---------- Given entries

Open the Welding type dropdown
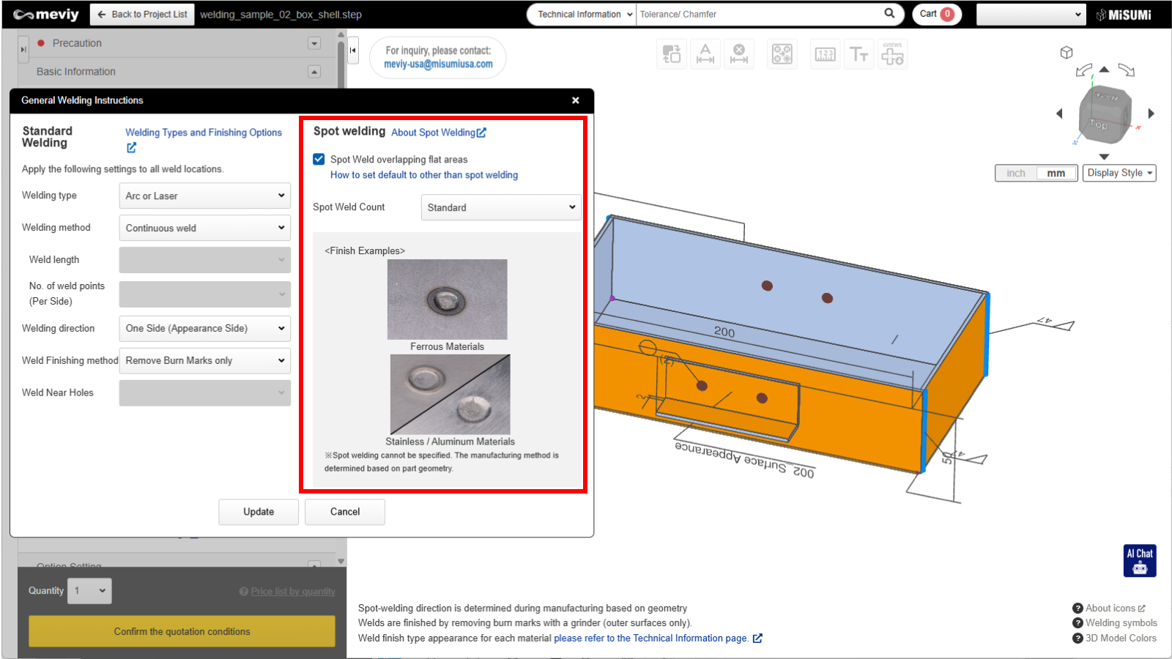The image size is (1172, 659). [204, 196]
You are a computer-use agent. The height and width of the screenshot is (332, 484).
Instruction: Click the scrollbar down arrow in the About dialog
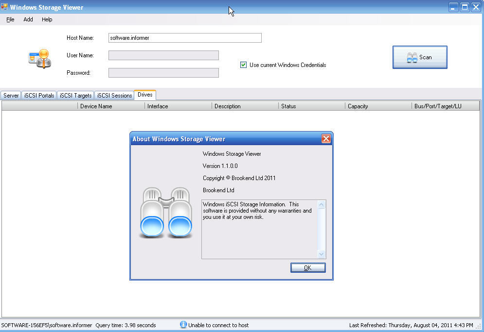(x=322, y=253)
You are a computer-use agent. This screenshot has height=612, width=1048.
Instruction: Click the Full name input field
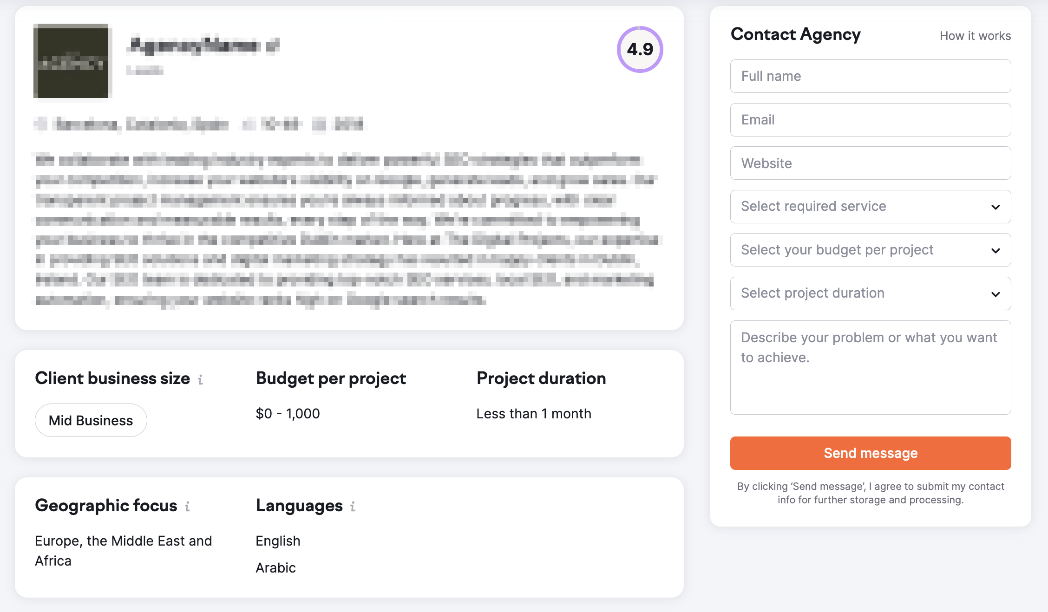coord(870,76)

--------------------
---------- Given entries

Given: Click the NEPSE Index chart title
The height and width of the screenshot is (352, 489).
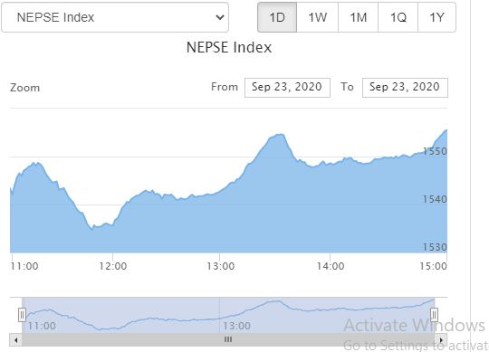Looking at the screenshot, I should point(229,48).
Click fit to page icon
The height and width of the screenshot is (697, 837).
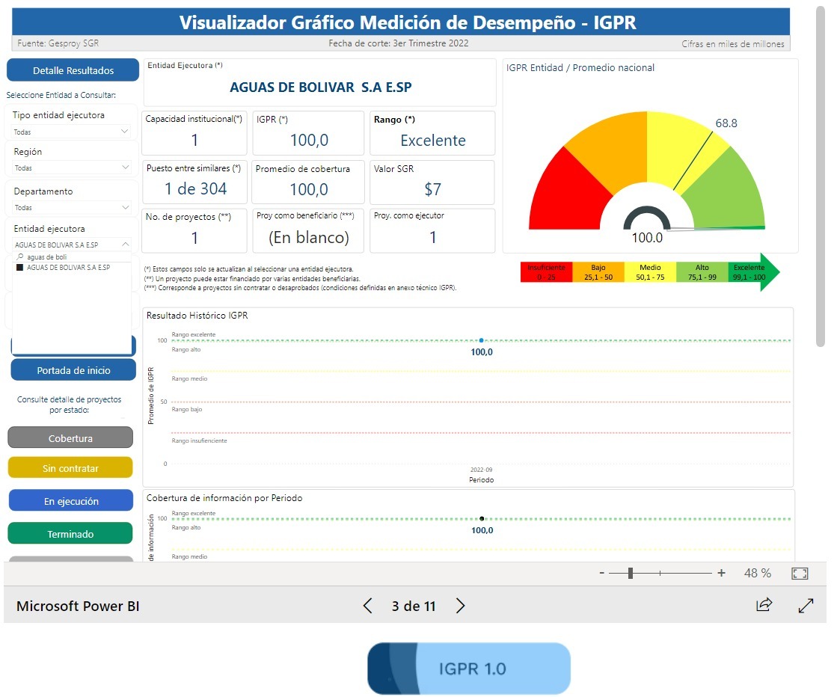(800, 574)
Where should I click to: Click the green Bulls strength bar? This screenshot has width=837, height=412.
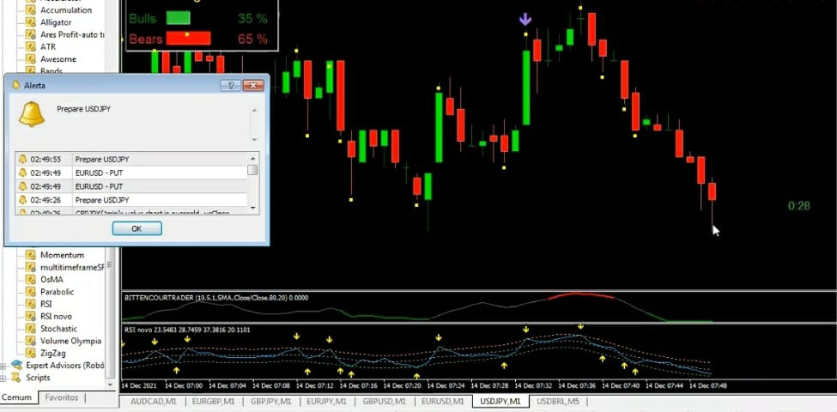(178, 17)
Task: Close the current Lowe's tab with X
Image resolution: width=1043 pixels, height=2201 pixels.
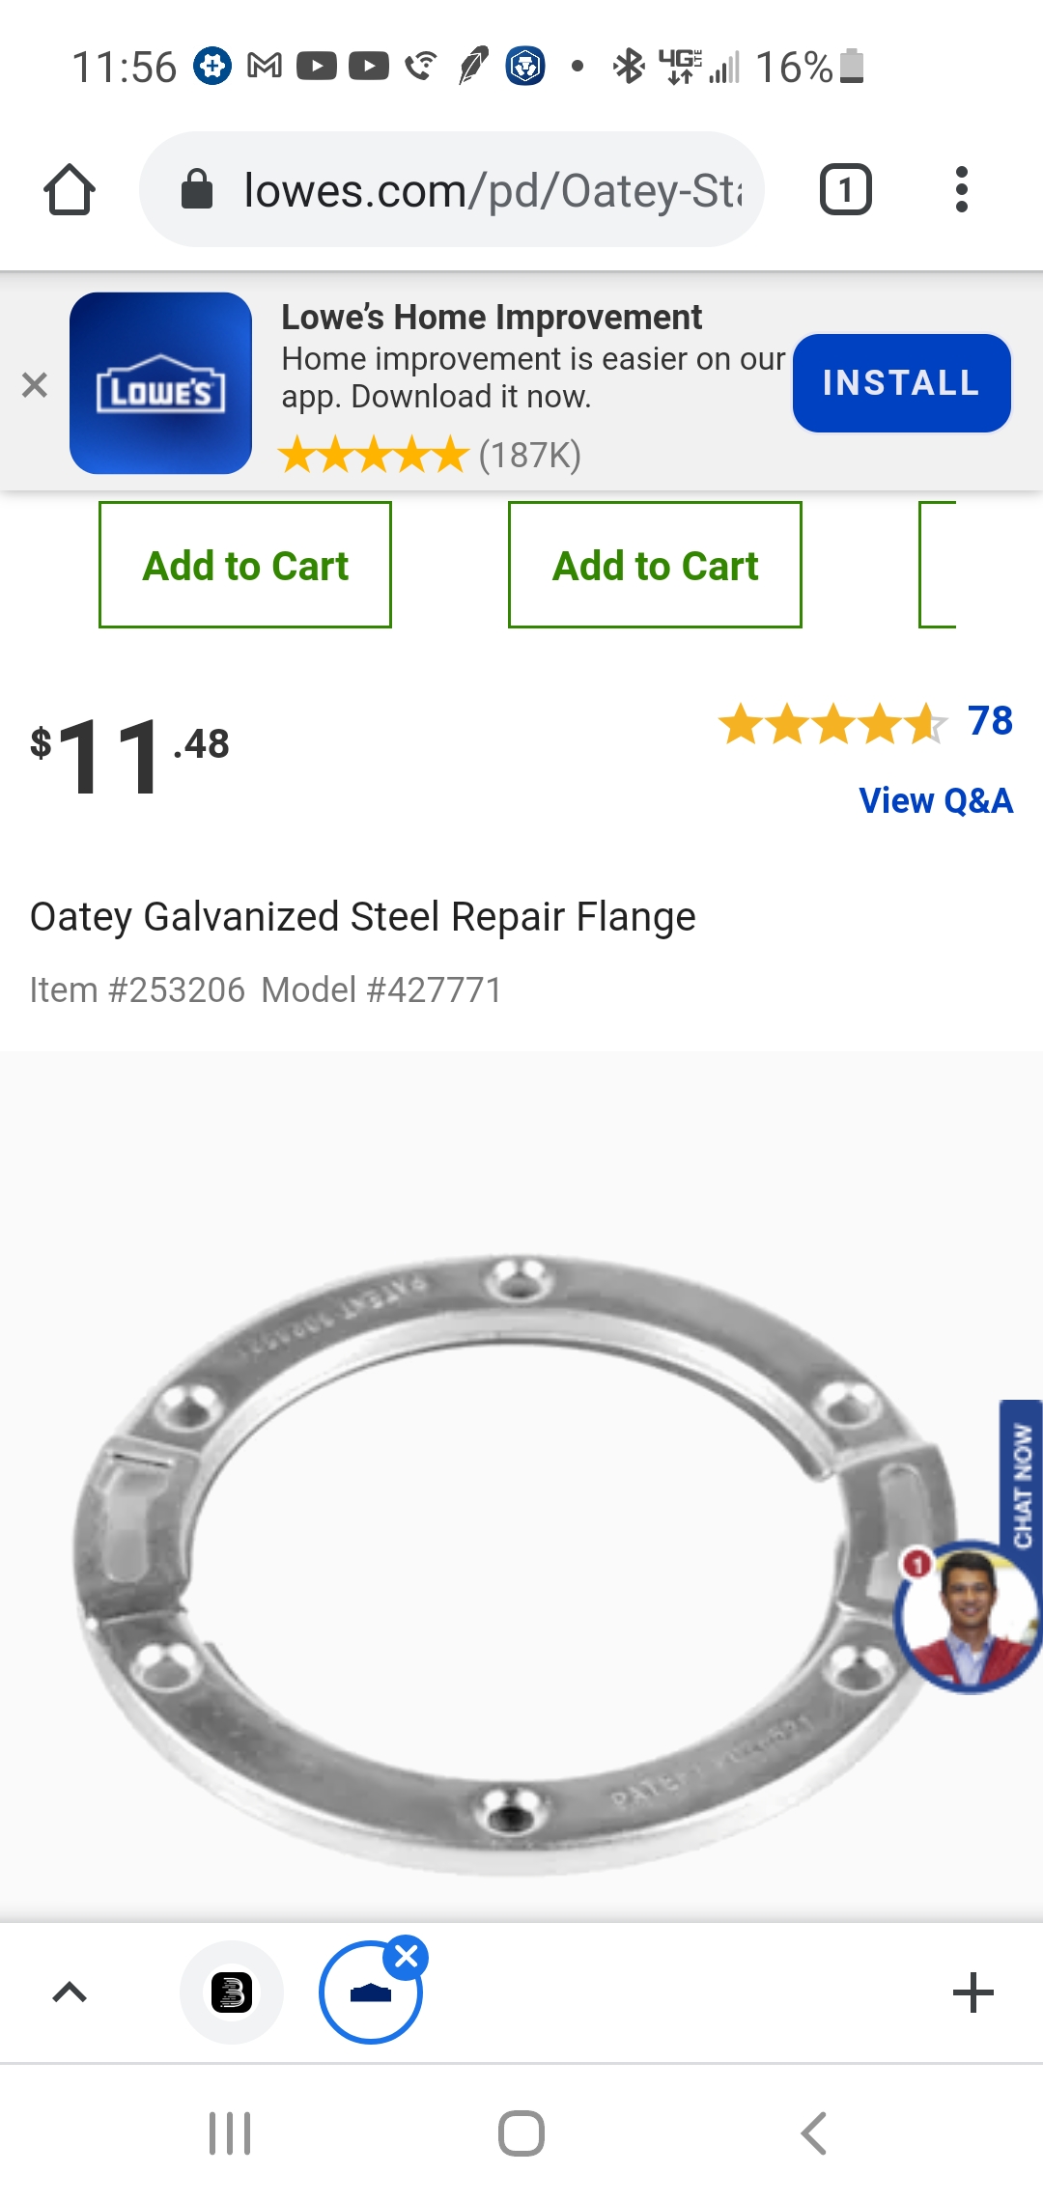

--------------------
---------- Given entries

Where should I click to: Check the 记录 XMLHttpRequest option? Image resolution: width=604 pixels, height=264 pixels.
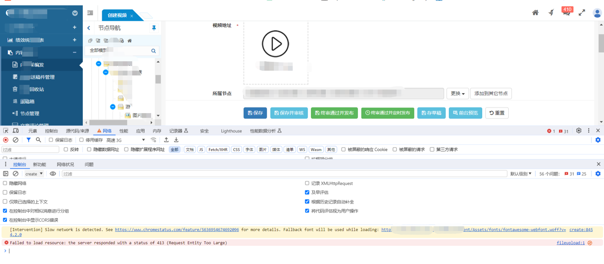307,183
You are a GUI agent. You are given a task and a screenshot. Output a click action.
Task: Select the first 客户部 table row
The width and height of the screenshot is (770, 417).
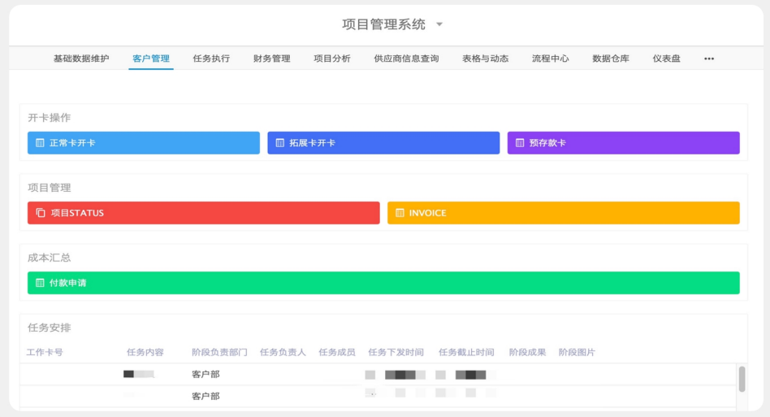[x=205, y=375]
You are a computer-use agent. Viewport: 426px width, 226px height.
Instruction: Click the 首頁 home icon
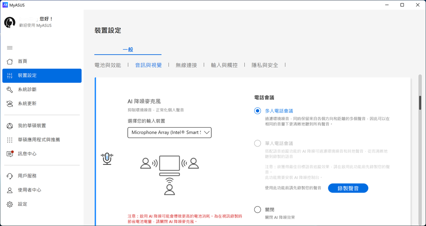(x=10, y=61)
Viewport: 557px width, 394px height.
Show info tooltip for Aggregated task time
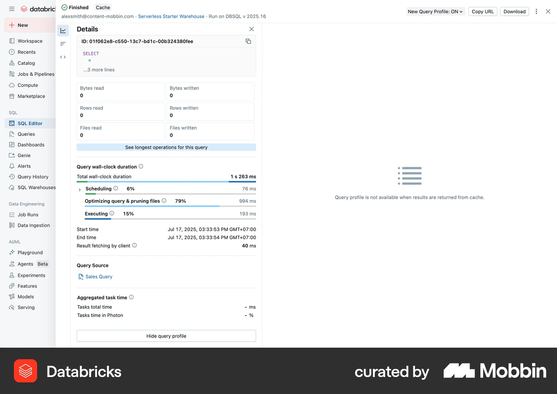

--------------------

Exercise:
Convert the lines from the line with "Open the Welding type dropdown" to the line with "(x=322, y=253)" into a JSON list of strings, one string per line, without the pictures.

Answer to the task:
[
  "Open the Welding type dropdown",
  "The image size is (1172, 659). [204, 196]",
  "You are a computer-use agent. The height and width of the screenshot is (332, 484).",
  "Instruction: Click the scrollbar down arrow in the About dialog",
  "(x=322, y=253)"
]